= Beginning of Section =

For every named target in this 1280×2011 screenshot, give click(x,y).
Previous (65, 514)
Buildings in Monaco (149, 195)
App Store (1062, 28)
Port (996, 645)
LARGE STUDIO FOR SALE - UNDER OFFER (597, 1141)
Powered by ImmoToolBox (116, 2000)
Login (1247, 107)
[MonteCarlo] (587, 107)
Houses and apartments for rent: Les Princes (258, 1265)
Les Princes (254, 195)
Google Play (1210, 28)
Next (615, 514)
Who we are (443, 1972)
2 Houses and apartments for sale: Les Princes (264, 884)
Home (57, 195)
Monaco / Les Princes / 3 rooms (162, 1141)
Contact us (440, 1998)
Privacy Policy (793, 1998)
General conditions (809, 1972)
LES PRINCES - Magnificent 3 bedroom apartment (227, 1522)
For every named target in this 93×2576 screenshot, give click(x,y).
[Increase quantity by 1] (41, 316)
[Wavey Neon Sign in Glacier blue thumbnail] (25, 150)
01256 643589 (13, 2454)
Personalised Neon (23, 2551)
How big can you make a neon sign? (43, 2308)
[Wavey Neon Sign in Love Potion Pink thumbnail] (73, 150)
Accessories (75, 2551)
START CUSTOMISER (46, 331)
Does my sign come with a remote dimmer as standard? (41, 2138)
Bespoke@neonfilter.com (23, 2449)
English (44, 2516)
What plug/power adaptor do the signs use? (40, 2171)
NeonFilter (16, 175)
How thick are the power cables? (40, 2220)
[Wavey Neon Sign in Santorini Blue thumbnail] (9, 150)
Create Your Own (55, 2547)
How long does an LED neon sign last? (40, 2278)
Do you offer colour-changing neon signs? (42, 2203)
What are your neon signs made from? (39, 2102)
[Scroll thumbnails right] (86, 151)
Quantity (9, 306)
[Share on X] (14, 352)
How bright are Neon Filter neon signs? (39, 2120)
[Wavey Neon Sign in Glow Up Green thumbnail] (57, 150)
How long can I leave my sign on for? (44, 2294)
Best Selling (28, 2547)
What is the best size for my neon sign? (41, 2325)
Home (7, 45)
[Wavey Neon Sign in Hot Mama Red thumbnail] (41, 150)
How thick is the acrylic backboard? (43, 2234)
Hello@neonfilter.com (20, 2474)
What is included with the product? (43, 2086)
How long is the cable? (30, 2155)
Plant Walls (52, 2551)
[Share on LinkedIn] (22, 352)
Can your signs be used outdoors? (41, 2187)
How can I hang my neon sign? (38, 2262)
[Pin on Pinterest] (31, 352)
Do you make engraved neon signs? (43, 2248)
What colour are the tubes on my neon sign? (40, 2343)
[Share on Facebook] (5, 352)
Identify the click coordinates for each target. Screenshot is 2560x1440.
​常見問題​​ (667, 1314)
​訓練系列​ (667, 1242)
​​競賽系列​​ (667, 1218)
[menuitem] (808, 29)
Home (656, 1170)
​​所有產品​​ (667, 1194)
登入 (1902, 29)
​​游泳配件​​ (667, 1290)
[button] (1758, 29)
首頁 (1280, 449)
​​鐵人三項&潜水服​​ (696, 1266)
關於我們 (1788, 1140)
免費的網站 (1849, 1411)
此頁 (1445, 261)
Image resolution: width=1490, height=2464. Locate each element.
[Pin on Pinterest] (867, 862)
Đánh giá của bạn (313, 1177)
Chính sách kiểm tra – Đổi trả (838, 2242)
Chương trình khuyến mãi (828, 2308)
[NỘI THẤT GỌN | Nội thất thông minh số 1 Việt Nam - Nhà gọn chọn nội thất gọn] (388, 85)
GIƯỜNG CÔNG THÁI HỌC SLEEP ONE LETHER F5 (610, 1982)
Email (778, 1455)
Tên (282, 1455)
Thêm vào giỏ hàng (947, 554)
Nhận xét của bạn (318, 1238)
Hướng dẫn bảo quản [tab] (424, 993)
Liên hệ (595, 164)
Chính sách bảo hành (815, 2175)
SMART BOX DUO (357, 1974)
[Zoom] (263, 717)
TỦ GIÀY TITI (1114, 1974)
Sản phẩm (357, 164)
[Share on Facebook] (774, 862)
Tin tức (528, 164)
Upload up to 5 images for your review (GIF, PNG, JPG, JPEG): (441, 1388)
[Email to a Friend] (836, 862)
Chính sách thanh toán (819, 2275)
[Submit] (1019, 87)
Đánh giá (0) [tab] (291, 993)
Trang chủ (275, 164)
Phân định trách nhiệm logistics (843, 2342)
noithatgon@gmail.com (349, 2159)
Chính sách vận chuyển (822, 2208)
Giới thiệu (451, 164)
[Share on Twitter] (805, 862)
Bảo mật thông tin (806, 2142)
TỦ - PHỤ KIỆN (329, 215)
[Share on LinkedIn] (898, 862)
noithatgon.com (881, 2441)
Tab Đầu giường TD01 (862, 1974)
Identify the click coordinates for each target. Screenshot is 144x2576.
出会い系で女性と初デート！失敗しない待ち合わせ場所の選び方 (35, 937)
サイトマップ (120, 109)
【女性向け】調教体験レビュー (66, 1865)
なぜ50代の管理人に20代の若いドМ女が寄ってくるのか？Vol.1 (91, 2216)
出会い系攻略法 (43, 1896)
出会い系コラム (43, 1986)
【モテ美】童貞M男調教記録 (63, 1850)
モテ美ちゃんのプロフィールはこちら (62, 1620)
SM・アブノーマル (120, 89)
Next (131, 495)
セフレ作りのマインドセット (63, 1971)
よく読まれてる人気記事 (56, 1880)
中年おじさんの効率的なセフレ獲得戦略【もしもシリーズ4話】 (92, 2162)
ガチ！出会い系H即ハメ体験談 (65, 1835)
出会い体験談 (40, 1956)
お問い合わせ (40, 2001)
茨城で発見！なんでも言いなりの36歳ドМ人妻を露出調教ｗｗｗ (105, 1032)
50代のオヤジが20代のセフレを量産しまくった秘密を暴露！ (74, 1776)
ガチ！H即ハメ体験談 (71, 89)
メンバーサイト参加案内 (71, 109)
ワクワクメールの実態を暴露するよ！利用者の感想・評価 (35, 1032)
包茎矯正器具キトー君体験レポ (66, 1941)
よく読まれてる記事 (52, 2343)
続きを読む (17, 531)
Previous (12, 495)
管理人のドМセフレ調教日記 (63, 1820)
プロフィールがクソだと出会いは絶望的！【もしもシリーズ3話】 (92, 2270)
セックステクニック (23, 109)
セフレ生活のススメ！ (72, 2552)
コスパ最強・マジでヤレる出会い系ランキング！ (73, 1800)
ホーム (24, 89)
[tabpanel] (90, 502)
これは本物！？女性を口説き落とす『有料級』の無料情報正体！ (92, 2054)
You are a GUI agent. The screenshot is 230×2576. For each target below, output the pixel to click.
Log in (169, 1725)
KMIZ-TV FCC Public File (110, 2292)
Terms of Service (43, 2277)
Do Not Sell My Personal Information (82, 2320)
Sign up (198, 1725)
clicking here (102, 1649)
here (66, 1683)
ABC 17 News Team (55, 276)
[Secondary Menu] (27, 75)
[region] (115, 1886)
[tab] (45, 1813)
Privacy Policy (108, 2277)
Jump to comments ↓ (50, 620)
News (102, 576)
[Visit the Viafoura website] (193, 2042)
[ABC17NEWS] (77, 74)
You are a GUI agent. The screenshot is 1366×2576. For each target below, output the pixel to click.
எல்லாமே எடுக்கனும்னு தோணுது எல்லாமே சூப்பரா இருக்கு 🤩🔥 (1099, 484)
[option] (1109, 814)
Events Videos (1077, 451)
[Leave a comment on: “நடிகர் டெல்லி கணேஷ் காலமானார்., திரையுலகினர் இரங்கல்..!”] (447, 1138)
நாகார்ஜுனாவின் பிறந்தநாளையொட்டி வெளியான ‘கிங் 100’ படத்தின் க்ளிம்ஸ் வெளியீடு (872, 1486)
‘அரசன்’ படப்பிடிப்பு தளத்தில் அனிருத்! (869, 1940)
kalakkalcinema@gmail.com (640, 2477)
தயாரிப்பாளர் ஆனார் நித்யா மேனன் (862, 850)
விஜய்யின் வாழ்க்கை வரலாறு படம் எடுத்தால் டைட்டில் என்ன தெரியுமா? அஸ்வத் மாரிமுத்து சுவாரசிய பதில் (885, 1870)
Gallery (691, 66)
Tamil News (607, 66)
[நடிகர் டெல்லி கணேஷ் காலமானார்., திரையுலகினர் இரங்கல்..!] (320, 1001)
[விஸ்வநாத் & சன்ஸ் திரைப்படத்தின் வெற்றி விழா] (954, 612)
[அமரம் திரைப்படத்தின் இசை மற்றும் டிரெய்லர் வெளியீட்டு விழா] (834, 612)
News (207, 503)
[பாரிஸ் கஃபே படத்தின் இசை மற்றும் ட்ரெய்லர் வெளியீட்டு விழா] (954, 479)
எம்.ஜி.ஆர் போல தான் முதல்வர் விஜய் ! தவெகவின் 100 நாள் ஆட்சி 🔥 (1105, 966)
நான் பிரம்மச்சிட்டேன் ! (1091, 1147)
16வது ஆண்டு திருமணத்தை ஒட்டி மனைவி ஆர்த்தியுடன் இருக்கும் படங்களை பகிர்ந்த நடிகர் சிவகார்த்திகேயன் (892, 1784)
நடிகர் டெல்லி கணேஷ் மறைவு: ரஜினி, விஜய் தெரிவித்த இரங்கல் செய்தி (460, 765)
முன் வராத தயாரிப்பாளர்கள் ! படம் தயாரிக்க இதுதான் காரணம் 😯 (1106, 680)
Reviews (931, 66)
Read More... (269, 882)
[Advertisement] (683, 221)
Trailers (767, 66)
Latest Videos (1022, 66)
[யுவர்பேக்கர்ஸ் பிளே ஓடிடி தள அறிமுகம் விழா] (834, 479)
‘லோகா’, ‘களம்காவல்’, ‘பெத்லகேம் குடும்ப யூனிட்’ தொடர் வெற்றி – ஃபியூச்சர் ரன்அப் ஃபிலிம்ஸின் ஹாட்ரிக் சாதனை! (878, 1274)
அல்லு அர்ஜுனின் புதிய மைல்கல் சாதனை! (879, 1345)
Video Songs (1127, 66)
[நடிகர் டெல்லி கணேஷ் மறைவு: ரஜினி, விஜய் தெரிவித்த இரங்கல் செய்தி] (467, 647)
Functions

= End of Section =

» Assignment
Both the line containing "Nhận xét của bạn (318, 1238)" and the line containing "Tab Đầu giường TD01 (862, 1974)" belong in the answer. Print them and every line above that falls between them exactly, and no others.

» Response area
Nhận xét của bạn (318, 1238)
Hướng dẫn bảo quản [tab] (424, 993)
Liên hệ (595, 164)
Chính sách bảo hành (815, 2175)
SMART BOX DUO (357, 1974)
[Zoom] (263, 717)
TỦ GIÀY TITI (1114, 1974)
Sản phẩm (357, 164)
[Share on Facebook] (774, 862)
Tin tức (528, 164)
Upload up to 5 images for your review (GIF, PNG, JPG, JPEG): (441, 1388)
[Email to a Friend] (836, 862)
Chính sách thanh toán (819, 2275)
[Submit] (1019, 87)
Đánh giá (0) [tab] (291, 993)
Trang chủ (275, 164)
Phân định trách nhiệm logistics (843, 2342)
noithatgon@gmail.com (349, 2159)
Chính sách vận chuyển (822, 2208)
Giới thiệu (451, 164)
[Share on Twitter] (805, 862)
Bảo mật thông tin (806, 2142)
TỦ - PHỤ KIỆN (329, 215)
[Share on LinkedIn] (898, 862)
noithatgon.com (881, 2441)
Tab Đầu giường TD01 (862, 1974)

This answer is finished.